# Post sales experience survey



## DDGator (Mar 4, 2013)

I gave my CA all 10s, but I did not have a ten experience. I don't feel great about that.


----------



## Runon MD1 (Dec 26, 2006)

*Post sales survey*

I kind of like Bayoucity's approach, and will follow it in the future, as I suspect that his blood pressure is lower than mine, as I no doubt spend far too much time (if any is really indicated) pissing into the wind.

I made the mistake of switching from a Board sponsor to my local dealer, who gave me the same price (though with the F & I bs about ding protection and all that crap).
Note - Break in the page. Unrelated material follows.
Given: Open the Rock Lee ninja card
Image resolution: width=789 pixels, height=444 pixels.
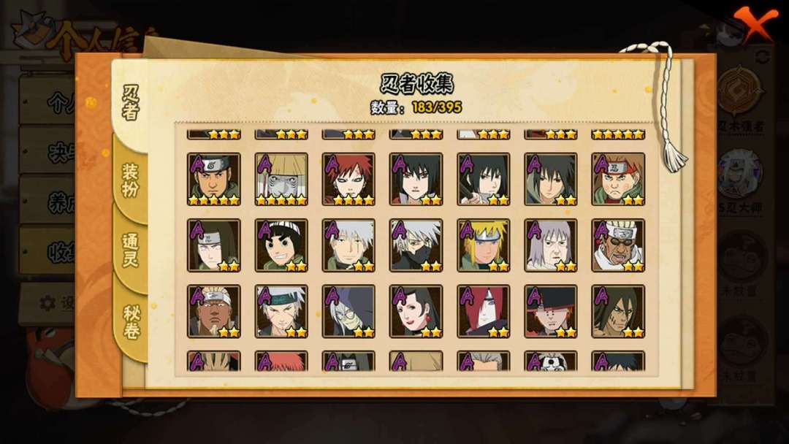Looking at the screenshot, I should (x=281, y=245).
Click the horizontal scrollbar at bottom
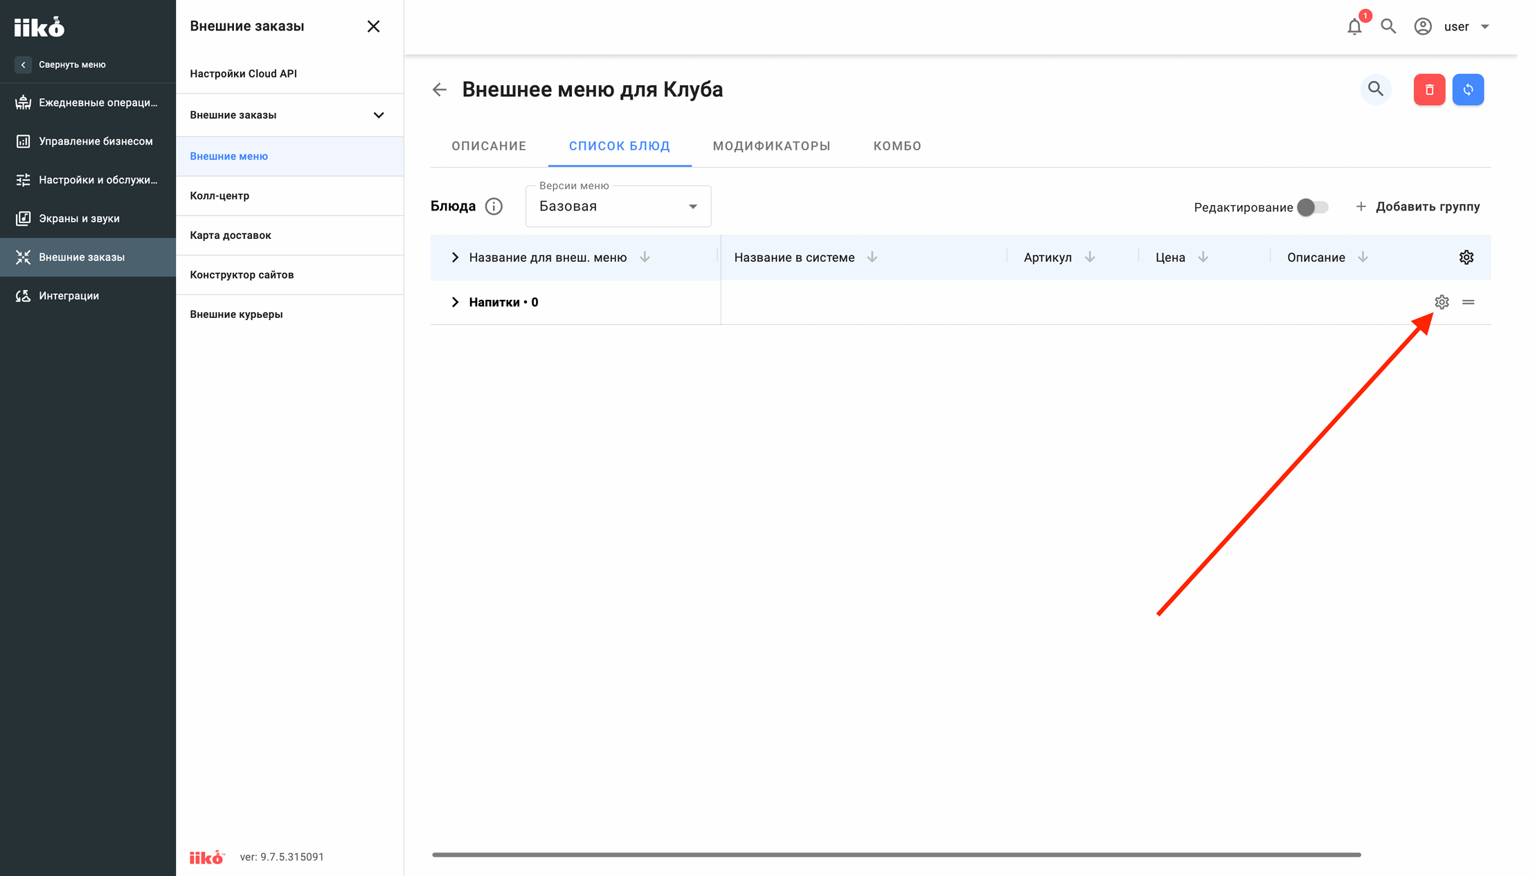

And that's when the **** storm hit in the form of the post sales survey phone call from the irate partner of my CA, who had nothing to do with the sale of the car, but did part of the delivery, doing so in a slipshod manner.

Anyway, one bitten, twice shy...no more for that dealership. For me, from now on I will ONLY buy from a Board sponsor, and anyone who doesn't do so is on his or her own. I am not saying that there are no "straight up" sales people out there who are not Board sponsors...it just seems to me that things go far more smoothly when you are dealing with an individual who has earned his or her good name, and, as a result, will never risk his/her reputation for a few extra bucks by getting over on someone.

I also recognize that there are times when a given CA is ethical and things head south due to the actions of his or her dealership.

Best,

Richard


----------



## xi2d (Oct 25, 2009)

If you have to deal with non-forum sponsors/Centers, let them know up front that you will only work with them if you know you will give them perfect scores on the post delivery survey. They behave differently after hearing this. If they mess up, give them a chance to fix it.


----------



## zx10guy (Jan 27, 2014)

It's interesting about the requirement to have 10s as the only rating which would be acceptable for a survey result. BMW isn't the only place where this seems to be a requirement. I had the exact same situation when I purchased a vacation home from a builder. The construction supervisor who did the final walk through with me told me I needed to complete a survey rating him right there at the walk through. He told me anything less than perfect scores would be a ding against him. I had no problems giving him a perfect score as he did provide me with great service during the construction of my vacation home.

I really don't like to wish bad will on anyone, but I have to admit getting some sense of satisfaction to stick the CA back with the consequences of my survey responses.


----------



## CeEl (Jan 26, 2012)

There are other car dealer rating web sites out there. The ratings may be closer to the truth.

I do have to say that they typically ask upfront to call them if I cannot give them a 10 for whatever reason and they will fix it (Buick, BMW, Acura, Toyota, ... dealerships I dealt with). Once I gave a Buick dealership one bad mark because they didn't let me use a coupon they gave me when they sold me the car. Service manager called, fixed it, and they re-send the survey -- on that 2nd survey, I gave them all 10. That's a good system, too: Allow the dealer to fix the issue, then re-send the survey and take the better of the two.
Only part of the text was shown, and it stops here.